La Cour de justice de l'Union européenne, réputée pour son audace à l'égard des autorités politiques, a fait preuve, ces derniers temps, dans différentes décisions, d'un grand respect à l'égard du législateur de l'Union. Elle a, tout d'abord, refusé de censurer la Directive (CE) 2009/12 du Parlement européen et du Conseil du 11 mars 2009, sur les redevances aéroportuaires (N° Lexbase : L0115IDM) (CJUE, 12 mai 2011, aff. C 176/09). Elle a, ensuite, donné une interprétation du Règlement (CE) n° 1/2003 du Conseil du 16 décembre 2002, relatif à la mise en oeuvre des règles de concurrence prévues aux articles 81 et 82 du Traité (N° Lexbase : L9655A84) (devenus les articles 101 N° Lexbase : L2398IPI et 102 N° Lexbase : L2399IPK TFUE), dont il est possible de supposer qu'elle est parfaitement conforme à la volonté du législateur (CJUE, 3 mai 2011, aff. C-375/09). Enfin, dans une affaire de regroupement familial entre une citoyenne européenne et son époux ressortissant d'un Etat tiers, la Cour s'est montrée fort circonspecte (CJUE, 5 mai 2011, aff. C-434/09).
  • Le pouvoir discrétionnaire du législateur pour déterminer le cadre européen des redevances aéroportuaires (CJUE, 12 mai 2011, aff. C 176/09 N° Lexbase : A7661HQS)
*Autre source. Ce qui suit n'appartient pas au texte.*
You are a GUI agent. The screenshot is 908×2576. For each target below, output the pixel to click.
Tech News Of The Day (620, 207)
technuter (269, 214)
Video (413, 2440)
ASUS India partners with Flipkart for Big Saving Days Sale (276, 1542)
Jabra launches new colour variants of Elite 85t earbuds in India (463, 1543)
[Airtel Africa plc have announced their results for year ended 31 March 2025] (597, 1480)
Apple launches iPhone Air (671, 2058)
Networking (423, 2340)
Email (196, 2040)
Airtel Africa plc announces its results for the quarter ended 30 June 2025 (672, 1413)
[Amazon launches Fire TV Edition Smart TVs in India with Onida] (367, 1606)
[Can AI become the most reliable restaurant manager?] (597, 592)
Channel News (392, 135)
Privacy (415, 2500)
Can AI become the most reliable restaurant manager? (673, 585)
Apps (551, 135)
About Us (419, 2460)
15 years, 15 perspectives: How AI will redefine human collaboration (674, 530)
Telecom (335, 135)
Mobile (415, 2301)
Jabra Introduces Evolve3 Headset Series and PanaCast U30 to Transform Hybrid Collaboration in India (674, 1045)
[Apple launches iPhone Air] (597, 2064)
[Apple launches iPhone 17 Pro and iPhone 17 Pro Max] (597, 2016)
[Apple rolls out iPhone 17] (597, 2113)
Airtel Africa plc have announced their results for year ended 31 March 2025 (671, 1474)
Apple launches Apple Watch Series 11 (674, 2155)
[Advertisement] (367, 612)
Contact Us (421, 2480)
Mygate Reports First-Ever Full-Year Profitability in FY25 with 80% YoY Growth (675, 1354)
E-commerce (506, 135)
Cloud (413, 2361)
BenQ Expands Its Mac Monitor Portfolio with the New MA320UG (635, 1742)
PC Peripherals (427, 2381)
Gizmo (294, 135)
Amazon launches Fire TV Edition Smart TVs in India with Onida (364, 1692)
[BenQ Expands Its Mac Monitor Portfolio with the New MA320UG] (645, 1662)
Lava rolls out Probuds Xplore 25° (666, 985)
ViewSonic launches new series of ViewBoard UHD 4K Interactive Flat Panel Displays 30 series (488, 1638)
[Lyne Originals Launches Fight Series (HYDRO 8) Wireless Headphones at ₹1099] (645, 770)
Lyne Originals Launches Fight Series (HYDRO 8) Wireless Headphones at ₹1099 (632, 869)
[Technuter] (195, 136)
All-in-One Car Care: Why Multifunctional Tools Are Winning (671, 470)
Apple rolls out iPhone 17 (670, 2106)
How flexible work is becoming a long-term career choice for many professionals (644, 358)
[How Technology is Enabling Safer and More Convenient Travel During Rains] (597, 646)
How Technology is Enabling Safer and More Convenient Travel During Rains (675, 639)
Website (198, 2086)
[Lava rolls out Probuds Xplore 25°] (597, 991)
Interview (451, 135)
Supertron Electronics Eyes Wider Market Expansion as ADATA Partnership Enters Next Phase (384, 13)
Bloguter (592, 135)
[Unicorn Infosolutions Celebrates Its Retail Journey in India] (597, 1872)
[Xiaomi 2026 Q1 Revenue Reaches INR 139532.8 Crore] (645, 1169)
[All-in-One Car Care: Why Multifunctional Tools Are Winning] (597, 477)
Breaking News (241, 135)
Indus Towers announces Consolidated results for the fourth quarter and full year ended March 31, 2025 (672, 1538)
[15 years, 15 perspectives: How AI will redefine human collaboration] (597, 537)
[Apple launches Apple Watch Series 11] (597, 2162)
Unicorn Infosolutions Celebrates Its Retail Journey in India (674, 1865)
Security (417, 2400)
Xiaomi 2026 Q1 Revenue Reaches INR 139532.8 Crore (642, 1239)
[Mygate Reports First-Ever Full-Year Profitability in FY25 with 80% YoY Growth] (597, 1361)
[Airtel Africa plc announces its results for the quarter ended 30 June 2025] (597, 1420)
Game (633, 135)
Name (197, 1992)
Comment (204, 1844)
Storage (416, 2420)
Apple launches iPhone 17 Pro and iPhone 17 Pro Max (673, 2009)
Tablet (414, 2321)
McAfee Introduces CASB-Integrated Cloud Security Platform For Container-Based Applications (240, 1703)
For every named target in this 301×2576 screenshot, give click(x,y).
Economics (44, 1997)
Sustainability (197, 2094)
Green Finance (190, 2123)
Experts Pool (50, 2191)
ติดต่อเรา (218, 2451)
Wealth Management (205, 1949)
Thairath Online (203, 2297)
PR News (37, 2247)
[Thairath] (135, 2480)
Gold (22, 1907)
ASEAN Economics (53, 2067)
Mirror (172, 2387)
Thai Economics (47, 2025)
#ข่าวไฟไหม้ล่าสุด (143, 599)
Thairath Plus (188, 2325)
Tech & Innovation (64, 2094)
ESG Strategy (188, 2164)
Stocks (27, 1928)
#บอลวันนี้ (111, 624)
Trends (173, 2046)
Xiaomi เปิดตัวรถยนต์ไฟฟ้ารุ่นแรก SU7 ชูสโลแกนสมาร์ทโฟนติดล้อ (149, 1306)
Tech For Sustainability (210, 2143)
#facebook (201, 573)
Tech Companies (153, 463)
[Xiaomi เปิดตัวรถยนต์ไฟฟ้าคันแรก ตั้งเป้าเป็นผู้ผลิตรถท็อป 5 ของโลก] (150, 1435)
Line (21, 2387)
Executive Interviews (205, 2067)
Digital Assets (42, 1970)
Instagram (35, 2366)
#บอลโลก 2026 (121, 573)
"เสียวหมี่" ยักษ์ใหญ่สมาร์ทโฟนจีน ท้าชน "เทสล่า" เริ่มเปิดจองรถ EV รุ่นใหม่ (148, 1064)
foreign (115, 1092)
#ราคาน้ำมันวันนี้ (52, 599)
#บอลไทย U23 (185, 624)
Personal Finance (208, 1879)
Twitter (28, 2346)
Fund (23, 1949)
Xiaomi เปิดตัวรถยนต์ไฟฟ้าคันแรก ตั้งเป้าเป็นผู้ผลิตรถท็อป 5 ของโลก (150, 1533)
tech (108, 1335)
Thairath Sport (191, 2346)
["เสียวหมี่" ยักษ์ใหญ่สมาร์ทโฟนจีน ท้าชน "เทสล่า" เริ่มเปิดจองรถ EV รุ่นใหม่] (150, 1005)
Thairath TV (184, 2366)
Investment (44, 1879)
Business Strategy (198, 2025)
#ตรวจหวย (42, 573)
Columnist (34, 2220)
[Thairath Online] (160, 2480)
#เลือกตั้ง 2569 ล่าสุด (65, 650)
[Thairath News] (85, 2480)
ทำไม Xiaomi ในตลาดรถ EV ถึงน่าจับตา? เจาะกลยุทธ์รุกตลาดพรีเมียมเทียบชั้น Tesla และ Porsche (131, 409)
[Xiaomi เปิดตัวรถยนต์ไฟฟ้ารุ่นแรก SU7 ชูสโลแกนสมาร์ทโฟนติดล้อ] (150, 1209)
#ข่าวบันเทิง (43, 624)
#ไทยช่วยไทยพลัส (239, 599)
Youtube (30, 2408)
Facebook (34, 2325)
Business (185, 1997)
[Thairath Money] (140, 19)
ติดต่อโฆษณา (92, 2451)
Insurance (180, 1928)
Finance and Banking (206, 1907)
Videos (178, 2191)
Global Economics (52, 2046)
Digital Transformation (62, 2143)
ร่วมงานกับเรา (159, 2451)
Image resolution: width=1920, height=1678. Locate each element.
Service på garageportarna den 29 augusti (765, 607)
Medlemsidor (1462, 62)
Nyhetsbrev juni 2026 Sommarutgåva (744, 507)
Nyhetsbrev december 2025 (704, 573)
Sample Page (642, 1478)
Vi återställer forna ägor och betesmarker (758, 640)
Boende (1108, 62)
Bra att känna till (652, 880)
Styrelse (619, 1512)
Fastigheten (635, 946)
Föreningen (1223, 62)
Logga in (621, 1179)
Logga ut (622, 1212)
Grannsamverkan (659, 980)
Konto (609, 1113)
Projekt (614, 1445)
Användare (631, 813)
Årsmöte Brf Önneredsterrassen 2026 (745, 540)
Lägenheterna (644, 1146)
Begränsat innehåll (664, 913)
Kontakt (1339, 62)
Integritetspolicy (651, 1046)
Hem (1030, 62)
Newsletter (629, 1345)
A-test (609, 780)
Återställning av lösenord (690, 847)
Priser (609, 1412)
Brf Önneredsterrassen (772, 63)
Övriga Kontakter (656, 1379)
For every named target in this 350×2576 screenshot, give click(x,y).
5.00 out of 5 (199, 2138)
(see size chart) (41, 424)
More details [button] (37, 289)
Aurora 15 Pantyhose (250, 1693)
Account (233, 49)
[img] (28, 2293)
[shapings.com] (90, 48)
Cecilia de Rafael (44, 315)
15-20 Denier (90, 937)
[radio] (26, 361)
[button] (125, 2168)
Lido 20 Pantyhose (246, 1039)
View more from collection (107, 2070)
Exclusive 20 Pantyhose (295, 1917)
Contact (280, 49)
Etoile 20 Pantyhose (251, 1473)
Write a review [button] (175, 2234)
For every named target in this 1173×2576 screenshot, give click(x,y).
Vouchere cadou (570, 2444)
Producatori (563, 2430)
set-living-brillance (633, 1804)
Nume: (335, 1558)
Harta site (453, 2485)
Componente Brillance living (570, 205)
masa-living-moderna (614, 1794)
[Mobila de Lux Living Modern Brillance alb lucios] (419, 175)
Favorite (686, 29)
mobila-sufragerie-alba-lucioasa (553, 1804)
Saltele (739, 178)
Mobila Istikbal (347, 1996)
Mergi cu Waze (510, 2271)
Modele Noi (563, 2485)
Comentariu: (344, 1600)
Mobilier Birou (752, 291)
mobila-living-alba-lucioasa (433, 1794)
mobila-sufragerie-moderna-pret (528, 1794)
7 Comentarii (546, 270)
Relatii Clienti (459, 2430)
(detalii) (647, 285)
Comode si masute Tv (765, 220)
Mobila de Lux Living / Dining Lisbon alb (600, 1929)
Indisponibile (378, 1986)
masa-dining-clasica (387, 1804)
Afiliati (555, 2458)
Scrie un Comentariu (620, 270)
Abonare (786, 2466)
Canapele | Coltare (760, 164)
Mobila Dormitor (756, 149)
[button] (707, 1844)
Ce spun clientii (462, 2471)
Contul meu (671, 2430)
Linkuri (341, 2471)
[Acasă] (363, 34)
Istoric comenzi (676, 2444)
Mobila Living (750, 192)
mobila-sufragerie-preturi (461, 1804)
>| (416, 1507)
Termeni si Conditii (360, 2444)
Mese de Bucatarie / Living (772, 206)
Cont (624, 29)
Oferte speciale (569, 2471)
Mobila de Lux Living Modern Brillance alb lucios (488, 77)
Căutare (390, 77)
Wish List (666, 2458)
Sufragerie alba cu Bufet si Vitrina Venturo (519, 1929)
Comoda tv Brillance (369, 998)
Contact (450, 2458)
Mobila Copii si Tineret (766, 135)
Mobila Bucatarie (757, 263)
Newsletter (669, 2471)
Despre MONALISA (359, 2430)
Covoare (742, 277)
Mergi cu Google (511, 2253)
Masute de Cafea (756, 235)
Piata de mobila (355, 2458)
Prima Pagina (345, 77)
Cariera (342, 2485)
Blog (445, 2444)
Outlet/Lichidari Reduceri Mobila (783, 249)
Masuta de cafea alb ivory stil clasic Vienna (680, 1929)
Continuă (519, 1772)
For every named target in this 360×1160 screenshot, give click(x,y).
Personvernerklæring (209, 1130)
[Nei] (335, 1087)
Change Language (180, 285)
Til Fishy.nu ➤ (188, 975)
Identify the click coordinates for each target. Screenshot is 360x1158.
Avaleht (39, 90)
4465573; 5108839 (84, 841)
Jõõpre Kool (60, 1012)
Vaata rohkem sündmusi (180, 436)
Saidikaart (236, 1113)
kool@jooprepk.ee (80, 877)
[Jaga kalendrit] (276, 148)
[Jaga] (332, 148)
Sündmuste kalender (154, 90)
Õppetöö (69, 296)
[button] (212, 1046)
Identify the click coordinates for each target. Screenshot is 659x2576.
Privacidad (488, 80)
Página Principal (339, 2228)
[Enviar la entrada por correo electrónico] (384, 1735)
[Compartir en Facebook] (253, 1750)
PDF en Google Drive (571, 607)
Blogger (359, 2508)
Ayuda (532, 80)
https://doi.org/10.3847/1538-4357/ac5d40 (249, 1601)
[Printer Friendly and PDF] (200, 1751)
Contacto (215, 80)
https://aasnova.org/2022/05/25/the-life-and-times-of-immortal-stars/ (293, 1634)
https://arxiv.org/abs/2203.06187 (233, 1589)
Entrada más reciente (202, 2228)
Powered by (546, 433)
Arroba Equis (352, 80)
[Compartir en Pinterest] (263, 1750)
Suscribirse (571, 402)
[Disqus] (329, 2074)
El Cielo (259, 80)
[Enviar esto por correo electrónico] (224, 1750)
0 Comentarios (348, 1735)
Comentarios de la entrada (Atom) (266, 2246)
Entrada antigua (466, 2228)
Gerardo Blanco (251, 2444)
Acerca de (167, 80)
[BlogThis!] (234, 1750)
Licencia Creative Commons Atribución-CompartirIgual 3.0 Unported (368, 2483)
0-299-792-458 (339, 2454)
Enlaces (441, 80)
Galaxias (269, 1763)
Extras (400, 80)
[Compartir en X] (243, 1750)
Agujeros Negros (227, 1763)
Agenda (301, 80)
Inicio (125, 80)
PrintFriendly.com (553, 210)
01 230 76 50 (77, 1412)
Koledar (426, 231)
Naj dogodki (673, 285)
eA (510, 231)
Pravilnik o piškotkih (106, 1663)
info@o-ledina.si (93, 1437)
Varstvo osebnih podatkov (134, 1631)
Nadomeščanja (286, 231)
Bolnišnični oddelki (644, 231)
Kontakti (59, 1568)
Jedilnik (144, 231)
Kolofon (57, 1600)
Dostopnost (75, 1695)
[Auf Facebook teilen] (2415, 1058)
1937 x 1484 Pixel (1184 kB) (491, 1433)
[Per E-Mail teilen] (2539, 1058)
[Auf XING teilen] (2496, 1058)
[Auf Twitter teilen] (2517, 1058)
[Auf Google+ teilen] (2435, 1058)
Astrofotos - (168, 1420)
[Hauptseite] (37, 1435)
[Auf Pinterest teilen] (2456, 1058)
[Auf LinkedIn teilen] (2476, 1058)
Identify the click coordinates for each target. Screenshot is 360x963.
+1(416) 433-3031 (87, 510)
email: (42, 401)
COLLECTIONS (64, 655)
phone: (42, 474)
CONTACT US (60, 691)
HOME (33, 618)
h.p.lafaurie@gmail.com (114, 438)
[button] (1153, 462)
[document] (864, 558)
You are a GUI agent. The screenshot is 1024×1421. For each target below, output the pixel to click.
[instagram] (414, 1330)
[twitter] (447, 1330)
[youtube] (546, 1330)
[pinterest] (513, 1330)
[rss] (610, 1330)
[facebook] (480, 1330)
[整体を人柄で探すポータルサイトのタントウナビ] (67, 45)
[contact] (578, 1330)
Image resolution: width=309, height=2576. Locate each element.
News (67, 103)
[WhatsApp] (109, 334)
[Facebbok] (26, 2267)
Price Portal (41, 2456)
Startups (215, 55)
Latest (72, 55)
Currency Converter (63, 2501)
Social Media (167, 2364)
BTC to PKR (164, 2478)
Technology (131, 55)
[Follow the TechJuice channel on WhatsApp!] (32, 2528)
Selon l'article 1er, paragraphe 2, de la Directive (CE) 2009/12 du 11 mars 2009, sur les redevances aéroportuaires, celle-ci "s'applique à tout aéroport situé sur un territoire relevant du Traité, ouvert au trafic commercial et dont le trafic annuel dépasse cinq millions de mouvements de passagers, ainsi qu'à l'aéroport enregistrant le plus grand nombre de mouvements de passagers dans chaque Etat membre". Le Luxembourg contestait l'inclusion de cette dernière catégorie dans le champ d'application de la Directive au regard des principes d'égalité (A), de proportionnalité, et de subsidiarité (B).

A - Principe d'égalité

Pour apprécier l'existence, ou non, d'une violation du principe d'égalité, la Cour de justice rappelle classiquement que "le principe général d'égalité de traitement, en tant que principe général du droit de l'Union, impose que des situations comparables ne soient pas traitées de manière différente et que des situations différentes ne soient pas traitées de manière égale à moins qu'un tel traitement ne soit objectivement justifié" (1). Tout est donc affaire de comparabilité, opération éminemment subjective qui relève donc, d'abord, du pouvoir politique, et non du pouvoir juridictionnel. La Cour estime, qu'en l'espèce, la Directive est fondée sur l'article 80 CE (devenu 100 TFUE N° Lexbase : L2397IPH), selon lequel, le législateur de l'Union peut adopter "les dispositions appropriées pour la navigation maritime et aérienne". La formulation de cette base juridique signifie bien qu'il dispose d'une large marge de manoeuvre. La Cour estime donc qu'il ne lui appartient que de procéder à un contrôle minimum, qui inclut, outre le détournement de pouvoir, l'erreur manifeste d'appréciation et l'absence de dépassement manifeste des limites de son pouvoir normatif par l'institution.

La CJUE va, d'abord, examiner si le législateur a traité de manière différente des aéroports se trouvant dans des situations comparables. En effet, la Directive inclut dans son champ d'application l'aéroport qui, dans un Etat membre, connaît le plus grand nombre de passagers, mais exclut les aéroports dont le flux de passagers est inférieur à cinq millions de passagers. Or, l'aéroport Luxembourg-Findel relève évidemment du champ d'application de la Directive, mais son trafic ne dépasse pas les cinq millions de voyageurs.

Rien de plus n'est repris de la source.